START Available data

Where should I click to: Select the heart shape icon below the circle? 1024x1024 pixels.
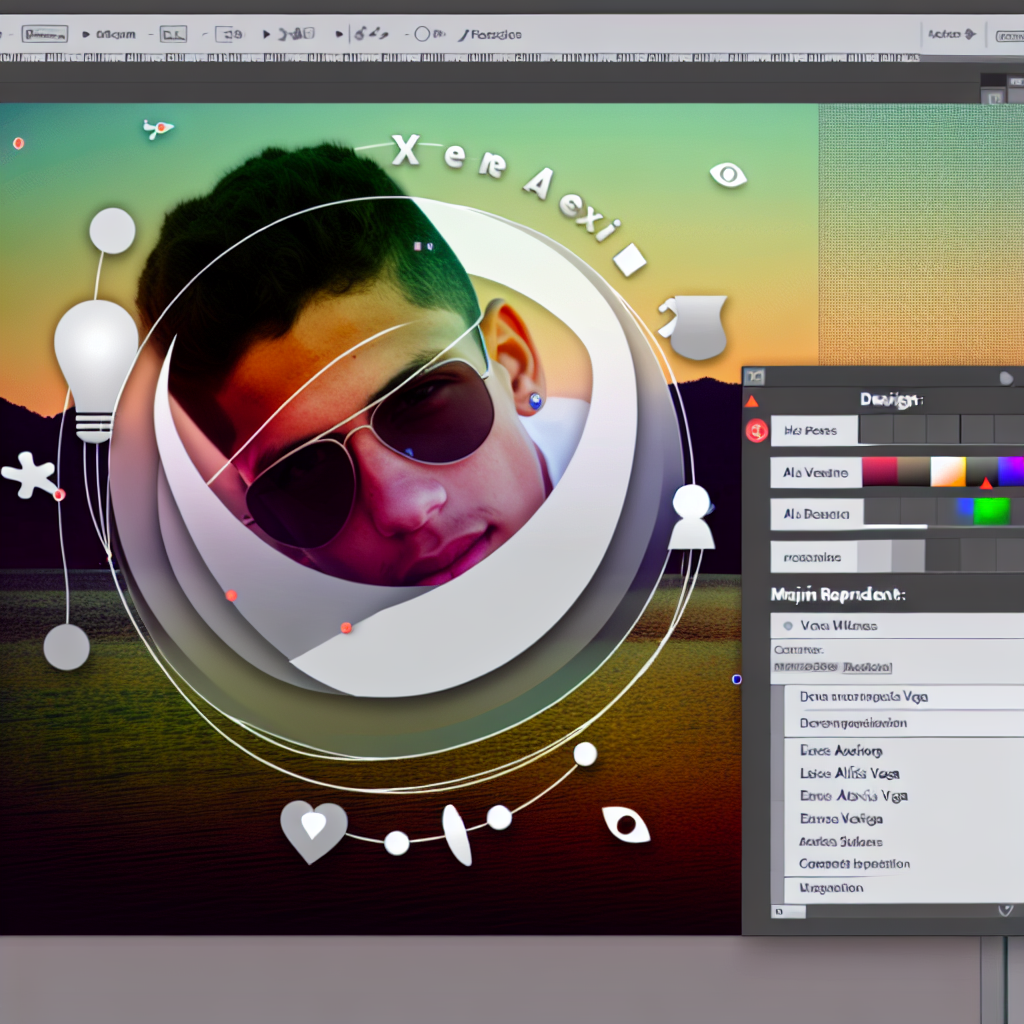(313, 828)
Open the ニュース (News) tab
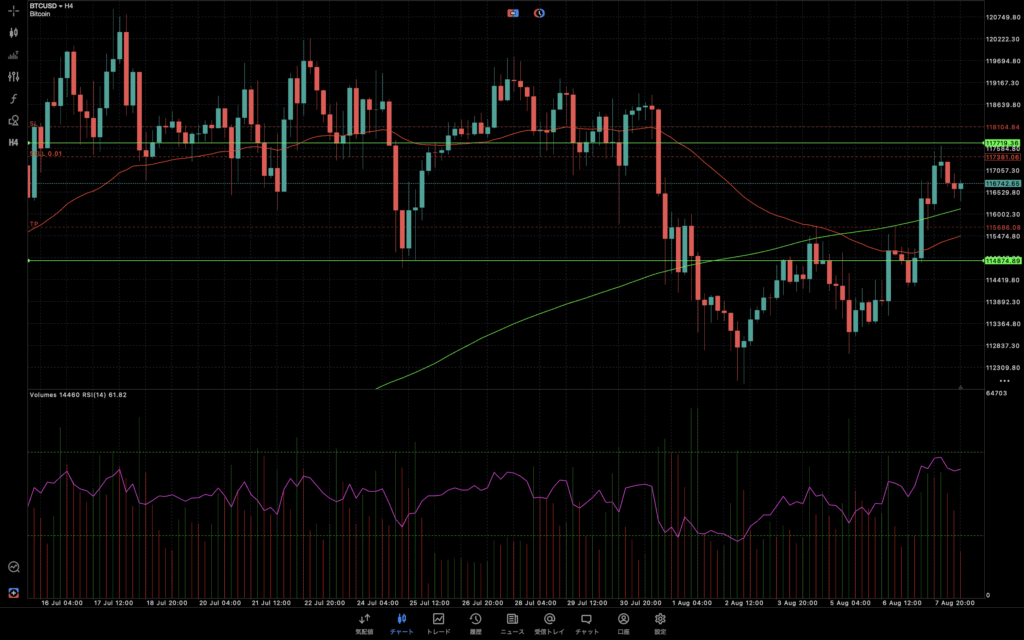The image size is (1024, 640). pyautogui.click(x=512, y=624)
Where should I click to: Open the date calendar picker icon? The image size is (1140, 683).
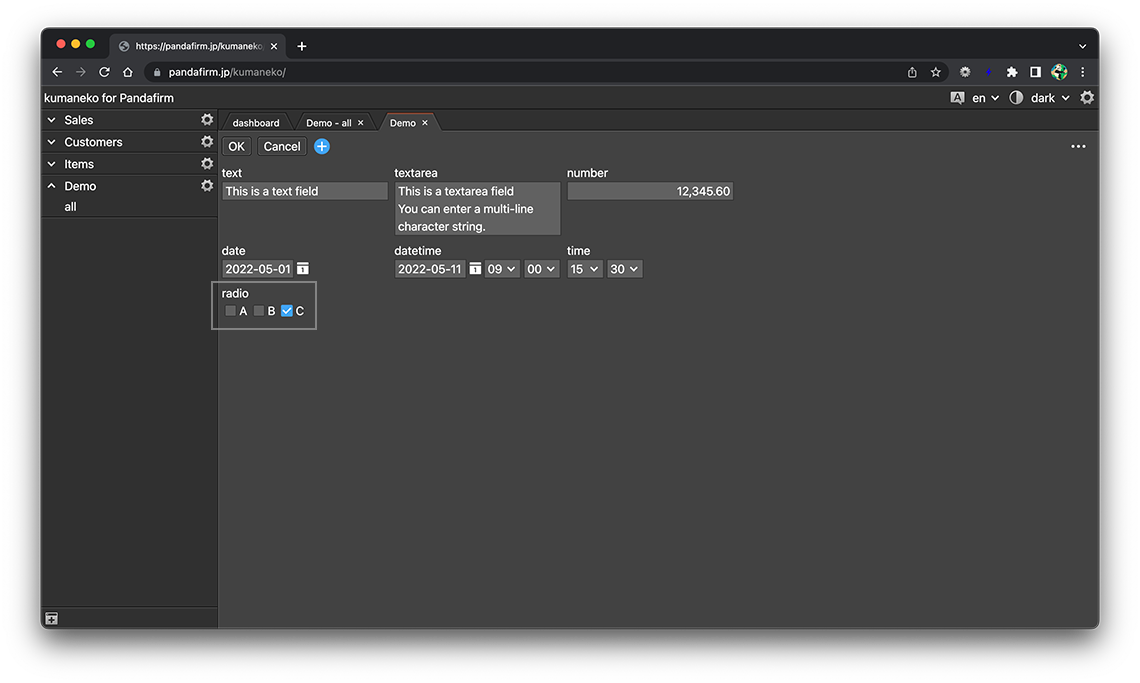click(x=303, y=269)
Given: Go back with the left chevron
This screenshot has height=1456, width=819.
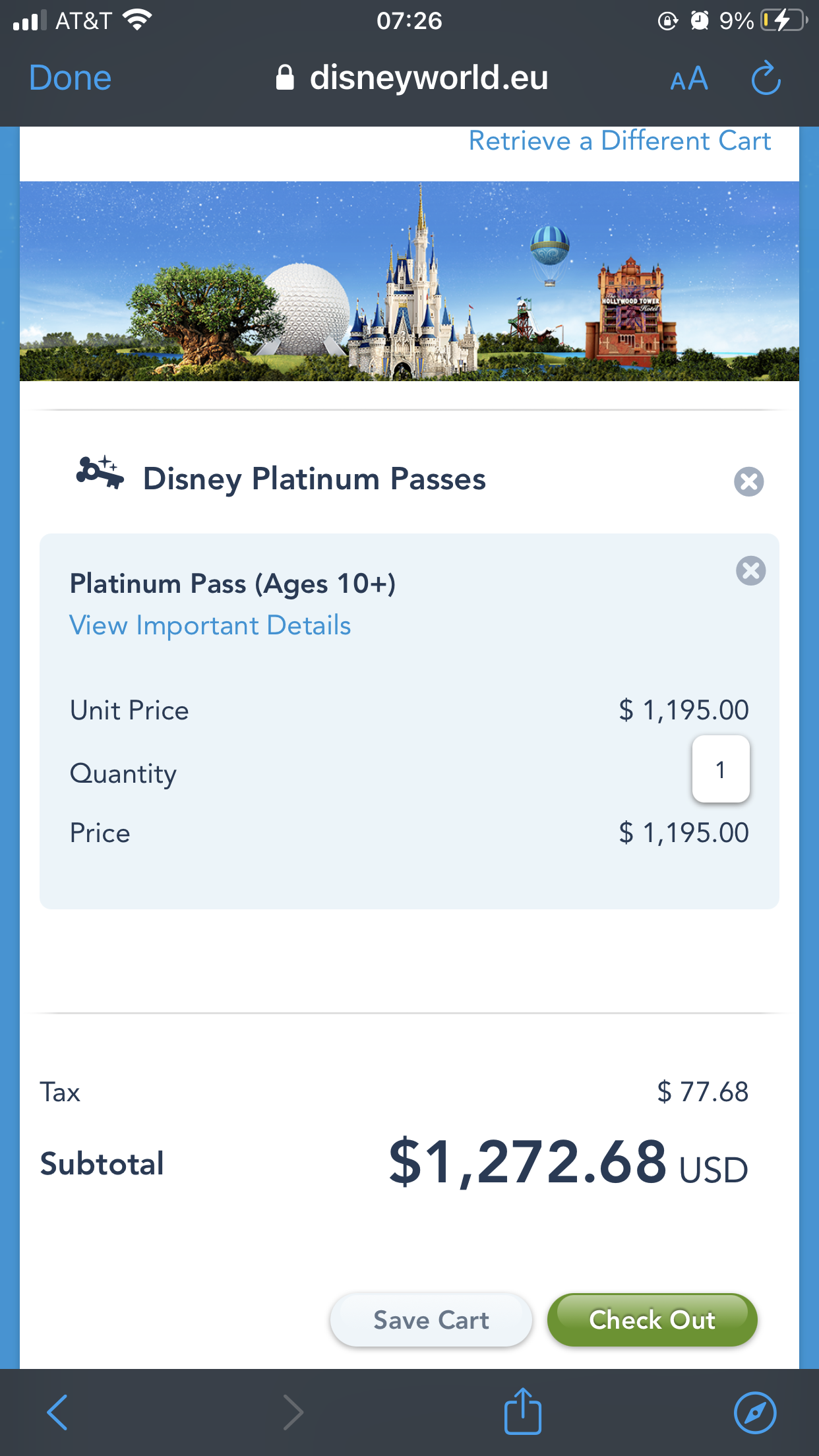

END Available data

Exercise requirements: Copy every entry above exactly as it stands, but leave the pictures out.

Exercise answer:
Where should I click to: Select the heart shape icon below the circle? 1024x1024 pixels.
(313, 828)
Open the ニュース (News) tab
The image size is (1024, 640). pyautogui.click(x=512, y=624)
Where should I click to: Open the date calendar picker icon? The image size is (1140, 683).
click(x=303, y=269)
Given: Go back with the left chevron
This screenshot has height=1456, width=819.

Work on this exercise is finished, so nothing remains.